Jika hutan hujan adalah ibu bumi, maka mangrove adalah ibu lautan.

Selayaknya ibu, mangrove memberi banyak manfaat bagi alam dan makhluk hidup di sekelilingnya. Sejatinya, menahan ombak dan mencegah abrasi hanya satu dari banyak manfaat mangrove. Selain menjadi satu-satunya spesies tanaman yang bisa tumbuh di air laut, mangrove juga bisa menjadi penyaring racun dan sedimen yang bisa membahayakan mahluk hidup.

Ini kenapa kawasan dengan ekosistem mangrove yang baik, akan menjadi habitat yang baik bagi mahluk hidup. United Nations Environment Program (UNEP), lembaga Perserikatan Bangsa-Bangsa yang menangani lingkungan hidup, menyebut lebih dari 1.500 jenis tanaman dan spesies binatang yang tergantung pada mangrove.

“Ini termasuk ikan dan burung-burungan yang biasa menggunakan perairan dangkal di bawah mangrove sebagai tempat merawat anak-anaknya. Riset terbaru juga mengatakan bahwa mangrove amatlah penting untuk mamalia yang berukuran lebih besar, seperti monyet, sloth, harimau, hyena, hingga anjing liar Afrika,” tulis mereka.

Dari jumlah itu, sekitar 15 persen spesies ini terancam punah.

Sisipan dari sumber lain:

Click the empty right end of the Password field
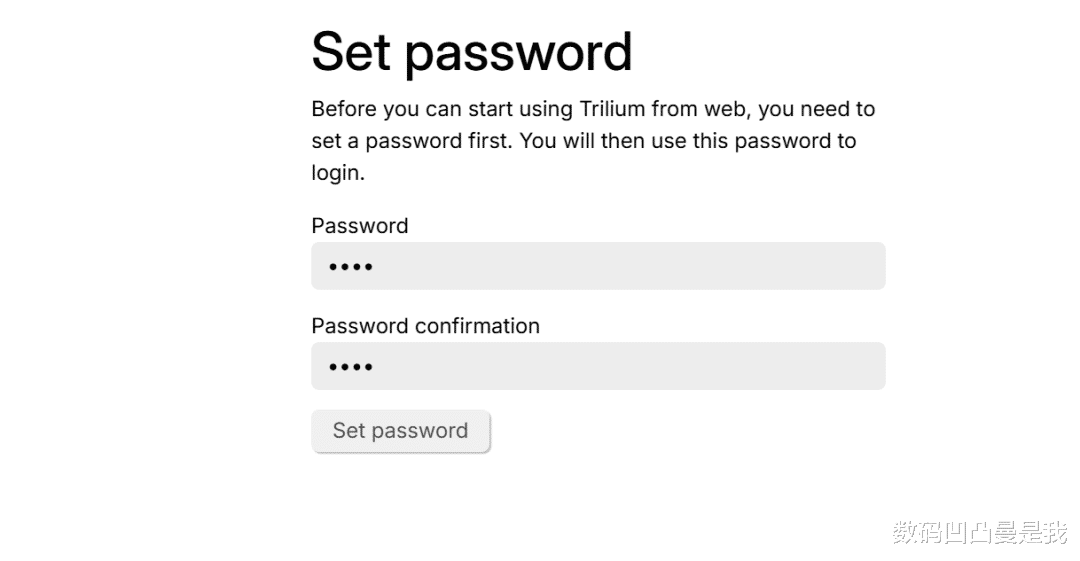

Yang juga menggiriskan adalah: lebih dari 50 persen mamalia yang hidup di sekitar hutan mangrove bisa punah jika habitat mereka hancur.

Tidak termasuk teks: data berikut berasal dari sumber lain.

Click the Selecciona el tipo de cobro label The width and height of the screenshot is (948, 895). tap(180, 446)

Selain itu, di tengah dunia yang menghadapi pemanasan global yang destruktif, mangrove bisa membantu memerangi ancaman ini. Tanaman ini memang dikenal sebagai penyimpan karbon agar tak langsung lepas menuju atmosfer. Diperkirakan, dalam satu hektare mangrove, mereka bisa menyerap 1.000 ton karbon. Dengan kata lain: mangrove menyerap karbon lima kali lebih banyak ketimbang hutan belantara.

Kementerian Sekretariat Negara pernah menyebut hutan mangrove ini punya potensi sebesar Rp2.400 triliun yang bisa didapat dari perdagangan karbon.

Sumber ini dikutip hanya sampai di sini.